Meghan Rogers, the executive director of the Asheville Independent Restaurants (AIR) association, said: “The loss of revenue or income during what should have been our busiest quarter, leaf season through the holidays, is really the primary concern because that is the revenue that both the restaurants and the employees use to then sustain themselves and pay their bills through the winter months.”
That money will likely not be recouped via state or federally funded business grants and forgivable loans. Congress has not yet replenished the coffers of the Small Business Administration disaster loan program, which ran out of money in mid-October.

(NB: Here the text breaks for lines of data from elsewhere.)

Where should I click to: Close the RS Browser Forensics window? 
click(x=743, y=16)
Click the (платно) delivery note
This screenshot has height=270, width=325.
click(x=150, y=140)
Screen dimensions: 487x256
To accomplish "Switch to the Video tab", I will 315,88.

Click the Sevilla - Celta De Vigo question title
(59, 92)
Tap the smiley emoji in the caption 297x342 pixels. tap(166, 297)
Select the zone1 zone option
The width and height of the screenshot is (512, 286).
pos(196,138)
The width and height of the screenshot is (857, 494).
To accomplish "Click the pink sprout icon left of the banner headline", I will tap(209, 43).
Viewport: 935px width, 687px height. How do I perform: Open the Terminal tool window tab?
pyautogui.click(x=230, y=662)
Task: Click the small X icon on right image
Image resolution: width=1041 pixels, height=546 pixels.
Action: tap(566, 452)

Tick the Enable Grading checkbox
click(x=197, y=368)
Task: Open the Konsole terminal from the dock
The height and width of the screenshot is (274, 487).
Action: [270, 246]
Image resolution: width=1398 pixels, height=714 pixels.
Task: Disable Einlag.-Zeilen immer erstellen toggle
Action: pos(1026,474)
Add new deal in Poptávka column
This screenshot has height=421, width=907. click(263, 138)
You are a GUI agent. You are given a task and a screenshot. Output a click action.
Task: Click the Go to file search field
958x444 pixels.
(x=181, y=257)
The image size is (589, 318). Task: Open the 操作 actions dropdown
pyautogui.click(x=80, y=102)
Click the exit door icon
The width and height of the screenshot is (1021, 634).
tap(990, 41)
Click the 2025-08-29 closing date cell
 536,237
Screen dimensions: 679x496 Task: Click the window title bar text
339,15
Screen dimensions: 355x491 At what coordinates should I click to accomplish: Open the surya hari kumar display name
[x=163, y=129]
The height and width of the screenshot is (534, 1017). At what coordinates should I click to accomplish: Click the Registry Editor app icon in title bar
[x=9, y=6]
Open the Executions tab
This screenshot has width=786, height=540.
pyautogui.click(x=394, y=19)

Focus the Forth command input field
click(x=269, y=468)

Additionally, North Carolina Republicans recently overrode Governor Roy Cooper’s veto to push through a bill that purports to offer disaster relief but does not allocate any money to the region.
Insurance has not helped much, either: preliminary data from the national Independent Restaurant Coalition found that 40% of claims submitted in the wake of Helene have been denied and 43% not yet processed as of 27 November. While that data included other areas, 95% of survey respondents came from Buncombe county, where Asheville is located.
This isn’t the first time that Rosetta’s Kitchen has pivoted to survive. Raised vegetarian by hippie parents in neighboring McDowell county, Buan originally planned for a predominantly vegetarian menu when she launched the restaurant in 2002. “I never was a vegan myself,” she said. But soon after opening, she hired staff from a vegan restaurant that had just closed. She credits them with expanding Rosetta’s vegan offerings. Walsh, the longtime Rosetta’s patron, recalled those earliest days when the restaurant was one of the few vegan options available, describing it as “like Cheers, except with healthier food”.
And when many restaurants closed during the pandemic, Rosetta’s, which was then mostly vegetarian with some vegetarian options, leaned even more toward vegan food to keep the business afloat. “Our clientele plummeted so much that keeping cheese and dairy – because they’re perishable – became silly because we didn’t sell much of it,” she said.
Tracy, the former Rosetta’s worker, has watched vegetarian and vegan restaurants come and go in Asheville. But if a place that has existed as long as Rosetta’s closes, he worries it might be a canary in the coal mine for Asheville’s vibrant restaurant scene.
“That would be a very scary indicator of our local economy,” he said.
Buan is not giving up, though. She’s looking to expand production and distribution of Rosetta’s Kitchen’s boxed tofu and veggie burgers. She’s collaborating with Mother Earth Foods, a company that delivers customizable farm boxes, on a grant that may result in the restaurant becoming a non-profit.
“We will either reinvent ourselves, or we’ll go out in a blaze of free food and doing good,” she said, “because I don’t see a mathematical trajectory to survival without changing”.